• Required work:
Every line in the records below that holds the word "text" is to be copied.

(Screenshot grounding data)
•••••

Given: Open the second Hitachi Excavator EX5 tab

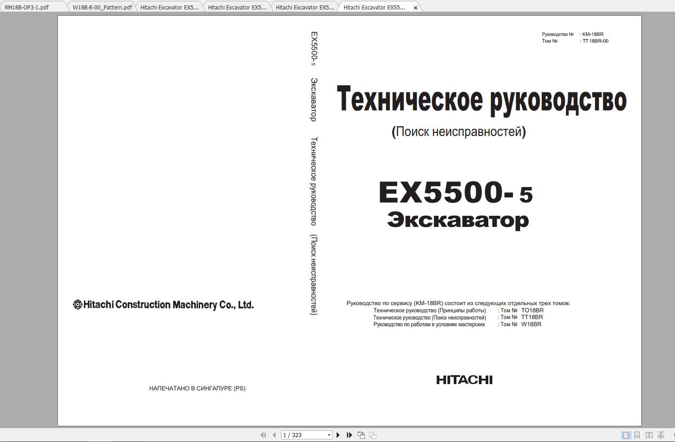Looking at the screenshot, I should [237, 7].
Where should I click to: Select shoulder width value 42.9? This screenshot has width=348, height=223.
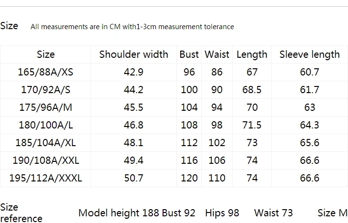click(133, 72)
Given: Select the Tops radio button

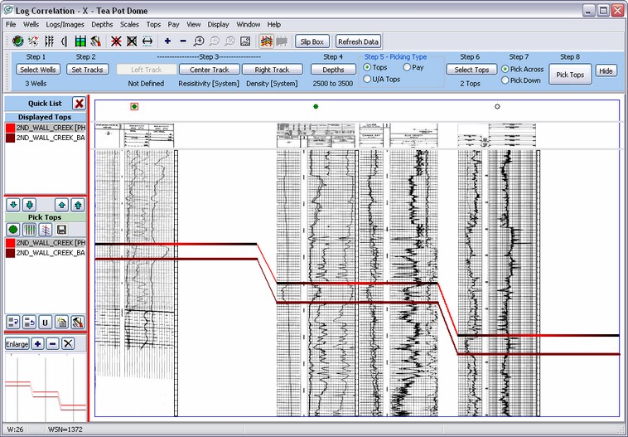Looking at the screenshot, I should [368, 67].
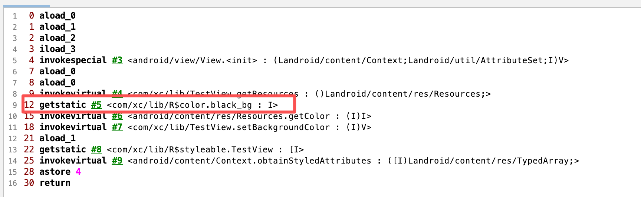The image size is (641, 197).
Task: Click the return instruction
Action: tap(55, 183)
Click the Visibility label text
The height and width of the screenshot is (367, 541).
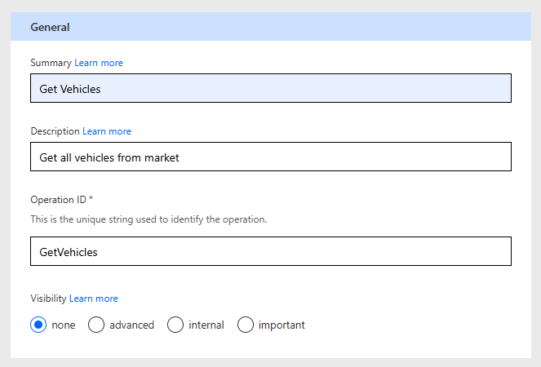click(x=48, y=298)
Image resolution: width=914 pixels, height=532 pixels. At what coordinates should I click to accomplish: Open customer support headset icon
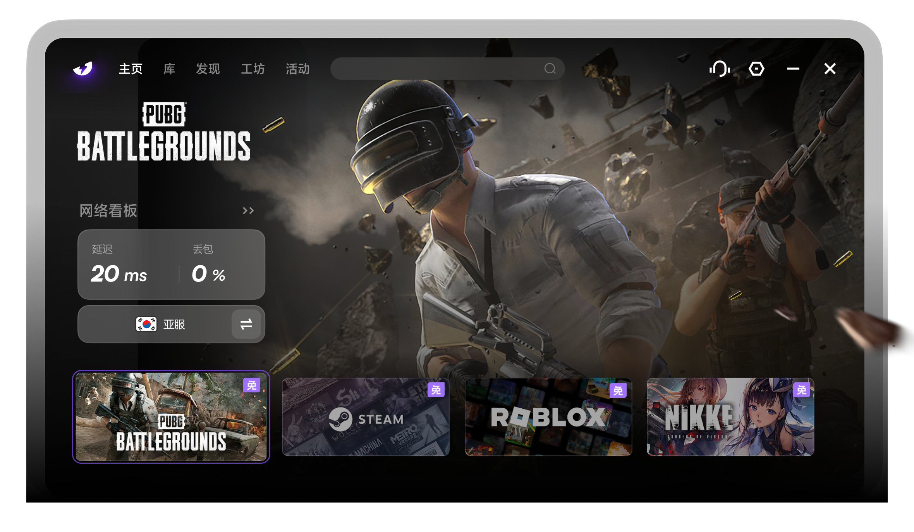tap(720, 69)
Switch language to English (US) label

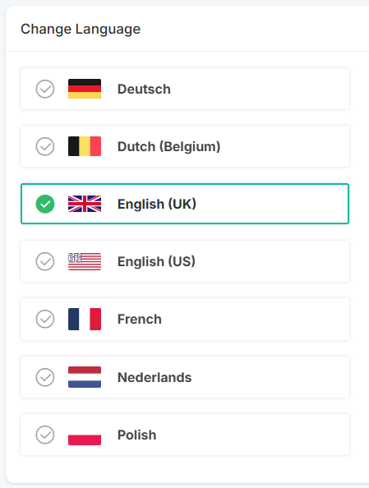click(156, 261)
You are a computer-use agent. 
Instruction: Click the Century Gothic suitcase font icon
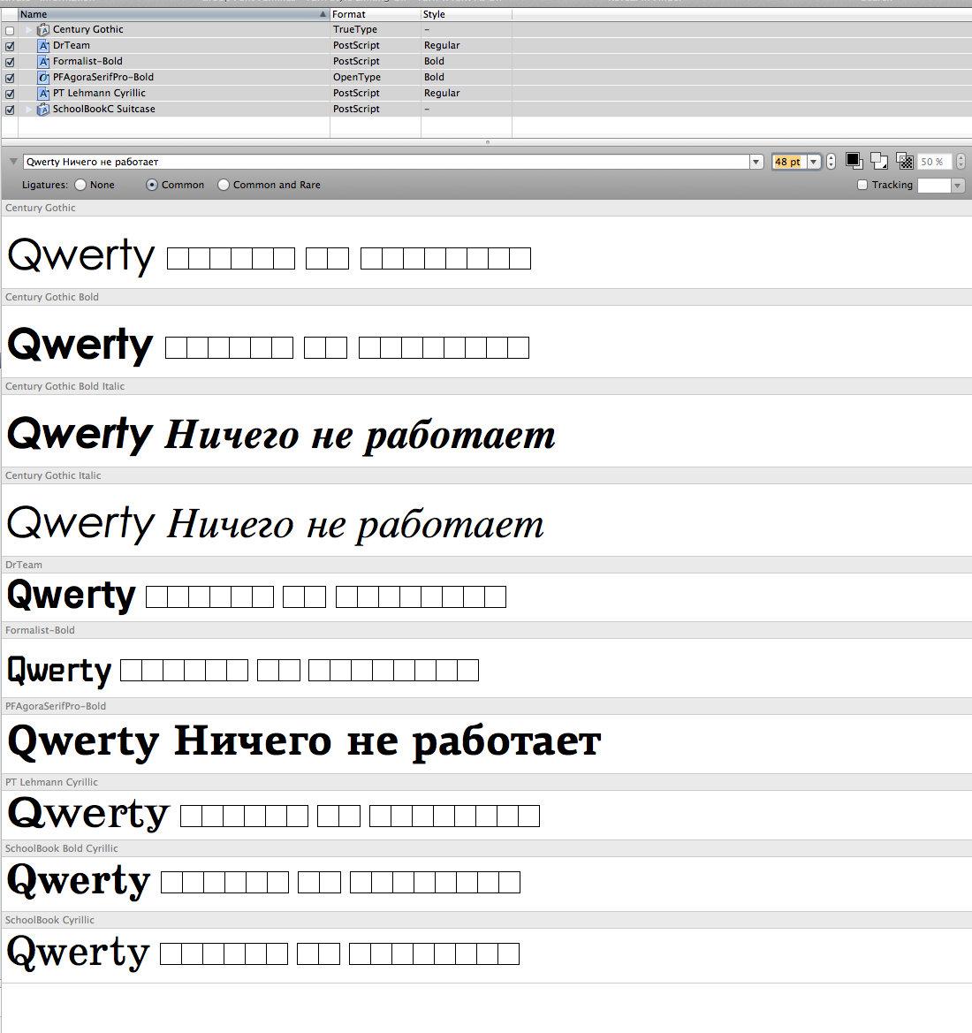coord(43,30)
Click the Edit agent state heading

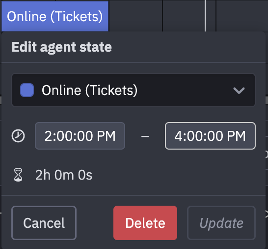(x=62, y=47)
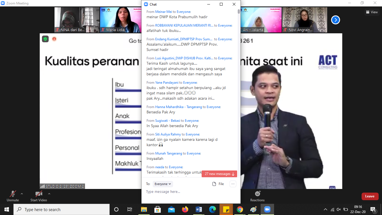This screenshot has height=215, width=382.
Task: Jump to the 27 new messages
Action: pos(219,174)
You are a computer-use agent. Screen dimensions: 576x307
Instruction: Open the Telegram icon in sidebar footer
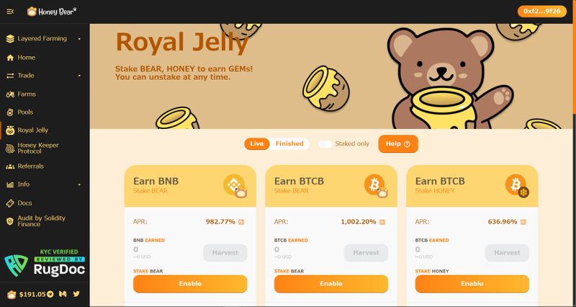pos(50,294)
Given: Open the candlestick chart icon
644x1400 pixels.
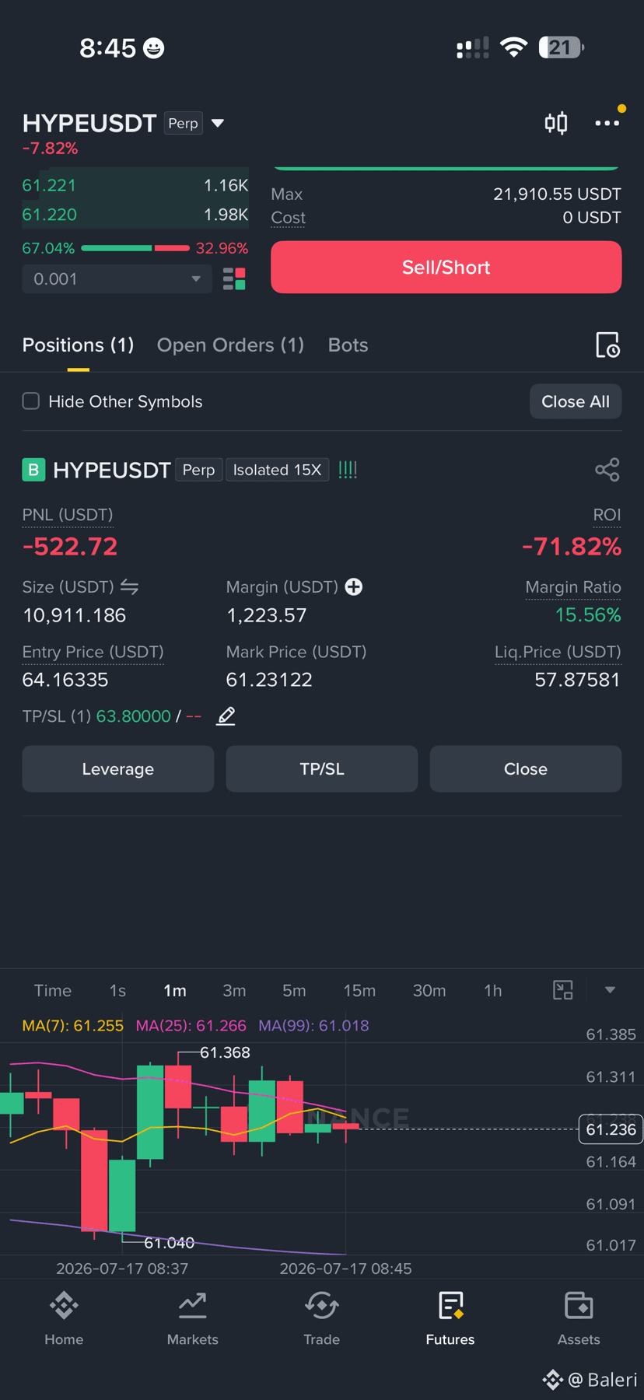Looking at the screenshot, I should (556, 123).
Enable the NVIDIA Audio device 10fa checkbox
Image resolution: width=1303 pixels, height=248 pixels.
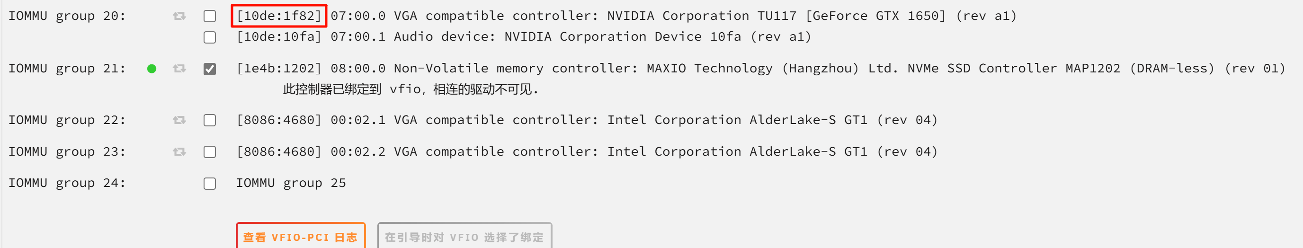point(209,37)
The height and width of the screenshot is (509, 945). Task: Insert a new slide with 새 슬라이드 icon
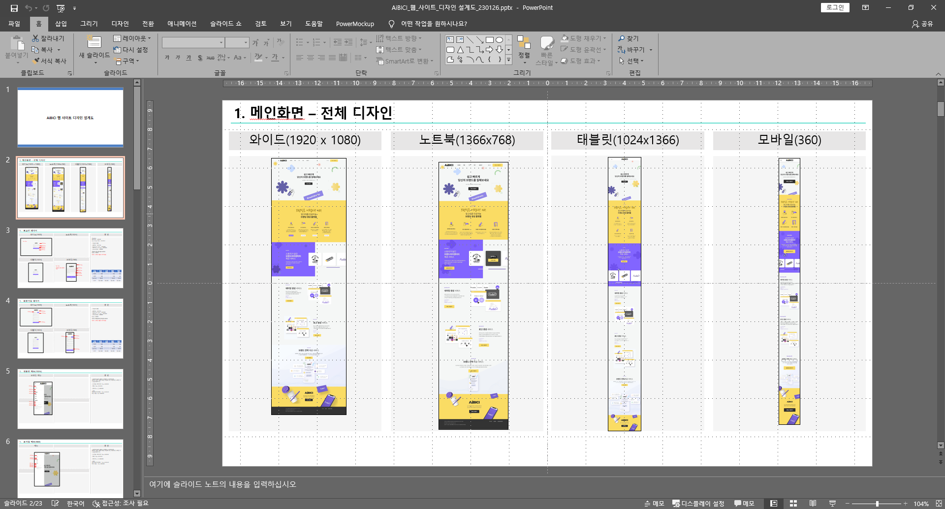(94, 42)
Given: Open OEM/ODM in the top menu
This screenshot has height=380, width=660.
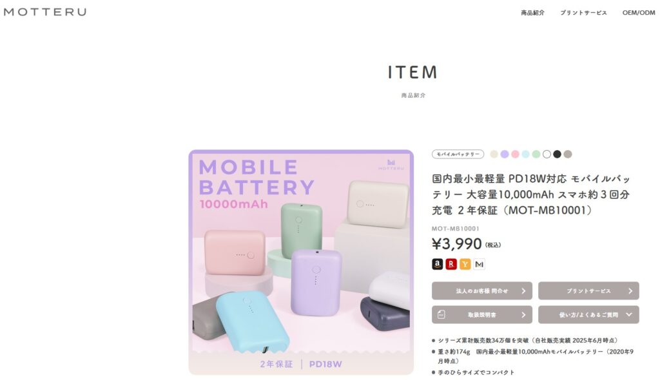Looking at the screenshot, I should (x=639, y=13).
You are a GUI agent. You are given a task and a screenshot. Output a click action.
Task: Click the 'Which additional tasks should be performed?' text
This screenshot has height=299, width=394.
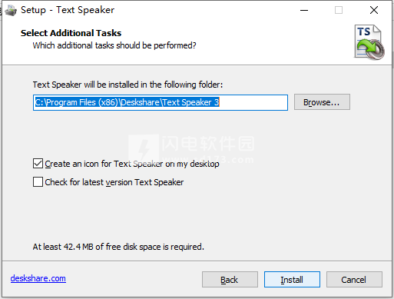point(114,45)
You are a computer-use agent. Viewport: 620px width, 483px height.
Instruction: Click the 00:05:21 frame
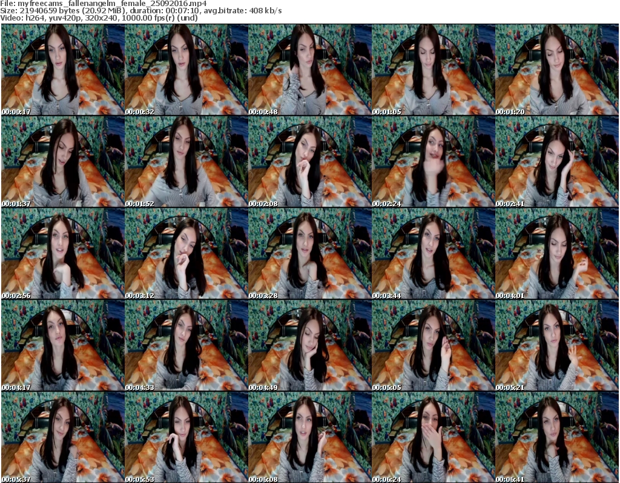coord(556,346)
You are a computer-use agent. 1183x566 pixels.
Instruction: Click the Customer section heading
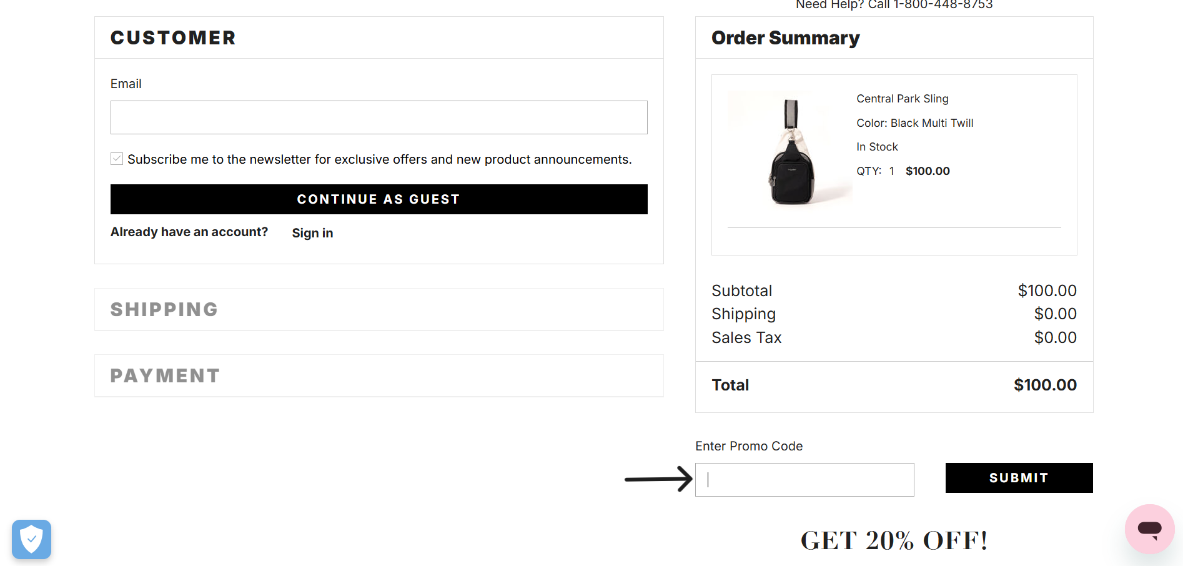click(x=173, y=37)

•••••

• Exercise response:
Click the Visibility label text
Task: Click the 'Which additional tasks should be performed?' text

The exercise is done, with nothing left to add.